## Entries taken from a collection

******************************

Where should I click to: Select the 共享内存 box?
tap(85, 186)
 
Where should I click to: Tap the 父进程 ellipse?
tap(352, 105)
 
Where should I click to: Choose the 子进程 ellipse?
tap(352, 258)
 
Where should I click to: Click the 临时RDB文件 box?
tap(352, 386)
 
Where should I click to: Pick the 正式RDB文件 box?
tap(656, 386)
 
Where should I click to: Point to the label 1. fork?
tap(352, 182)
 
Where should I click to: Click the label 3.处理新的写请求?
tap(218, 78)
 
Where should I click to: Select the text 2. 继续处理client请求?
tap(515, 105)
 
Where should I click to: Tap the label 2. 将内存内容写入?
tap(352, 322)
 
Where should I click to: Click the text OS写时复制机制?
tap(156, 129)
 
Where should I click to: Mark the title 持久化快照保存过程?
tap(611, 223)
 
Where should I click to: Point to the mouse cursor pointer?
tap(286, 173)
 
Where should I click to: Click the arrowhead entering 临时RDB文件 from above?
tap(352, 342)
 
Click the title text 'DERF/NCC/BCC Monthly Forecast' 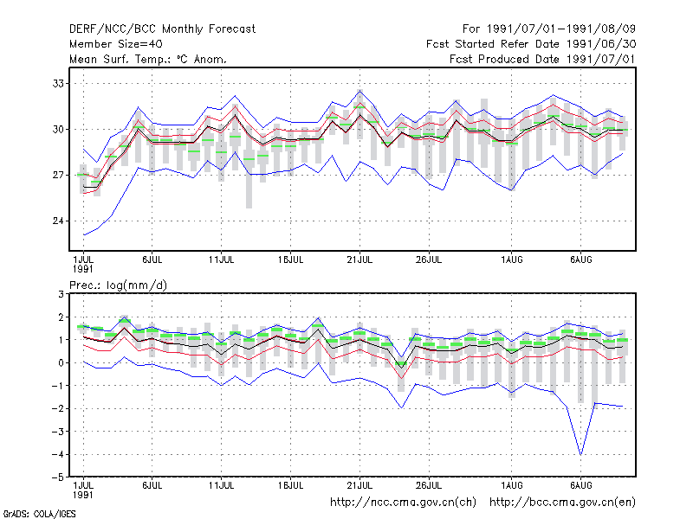click(x=162, y=29)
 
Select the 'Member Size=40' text click(x=116, y=44)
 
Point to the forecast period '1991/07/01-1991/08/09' click(x=560, y=29)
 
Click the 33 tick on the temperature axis click(x=58, y=83)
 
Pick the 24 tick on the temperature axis click(x=58, y=221)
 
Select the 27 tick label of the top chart click(x=58, y=176)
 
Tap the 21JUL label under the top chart click(x=359, y=260)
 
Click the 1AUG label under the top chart click(x=511, y=260)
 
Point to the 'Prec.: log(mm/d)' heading click(x=118, y=285)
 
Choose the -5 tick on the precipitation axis click(x=58, y=477)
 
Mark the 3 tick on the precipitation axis click(x=61, y=294)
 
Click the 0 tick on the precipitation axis click(x=61, y=362)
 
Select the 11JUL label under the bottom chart click(x=221, y=486)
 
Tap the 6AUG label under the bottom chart click(x=580, y=486)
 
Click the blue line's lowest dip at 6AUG click(x=580, y=454)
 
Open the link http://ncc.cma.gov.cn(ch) click(x=403, y=503)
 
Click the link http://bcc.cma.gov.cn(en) click(x=562, y=503)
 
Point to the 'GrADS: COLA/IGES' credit click(x=39, y=514)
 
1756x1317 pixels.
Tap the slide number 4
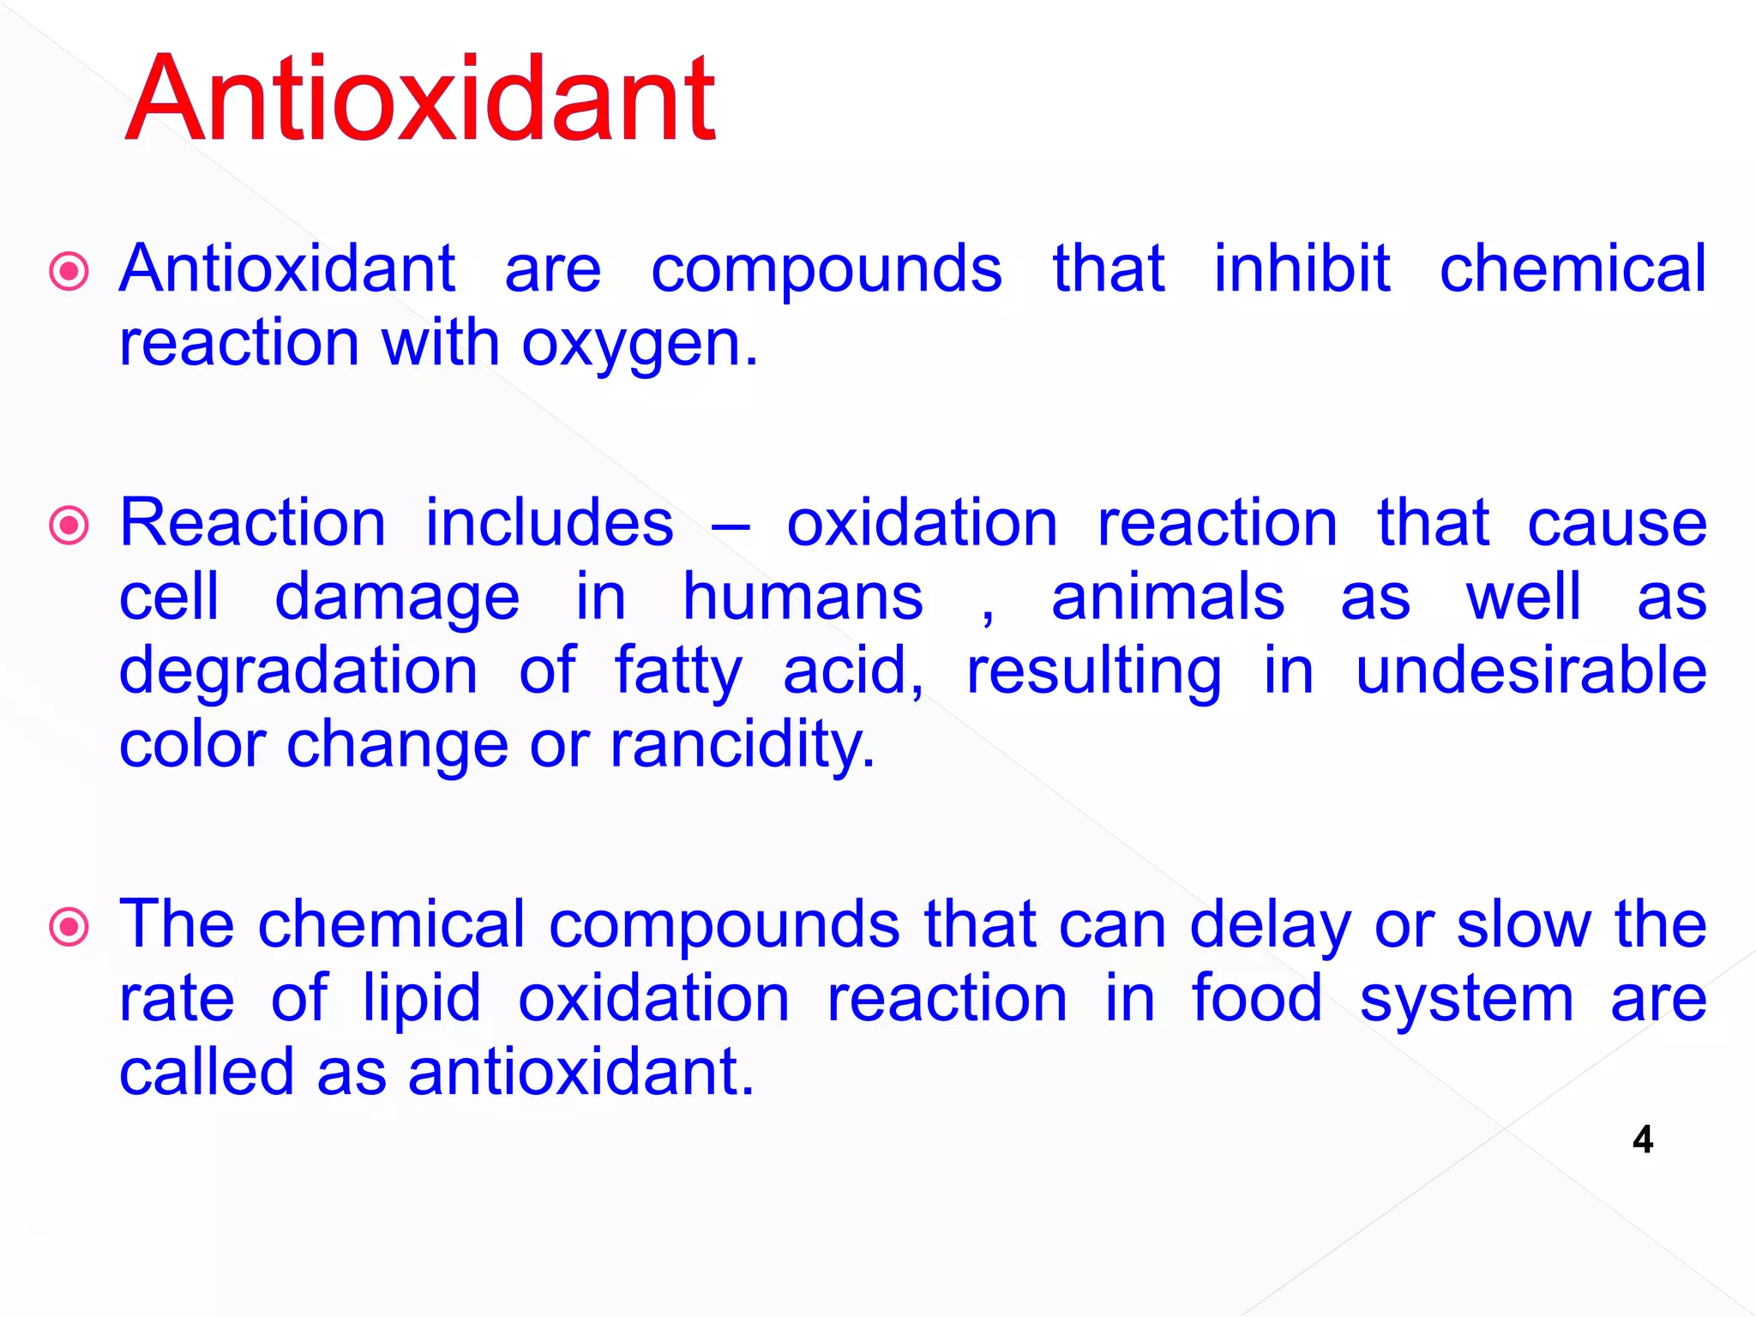(x=1642, y=1140)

******************************

## Work required
Return each line of the material that contains the word "Point".

## Result of this exercise
Where should I click to: Point to the label 1. fork?
Where should I click to: Point to the mouse cursor pointer?
Point to the forecast period '1991/07/01-1991/08/09' click(x=560, y=29)
Point to the 'Prec.: log(mm/d)' heading click(x=118, y=285)
Point to the 'GrADS: COLA/IGES' credit click(x=39, y=514)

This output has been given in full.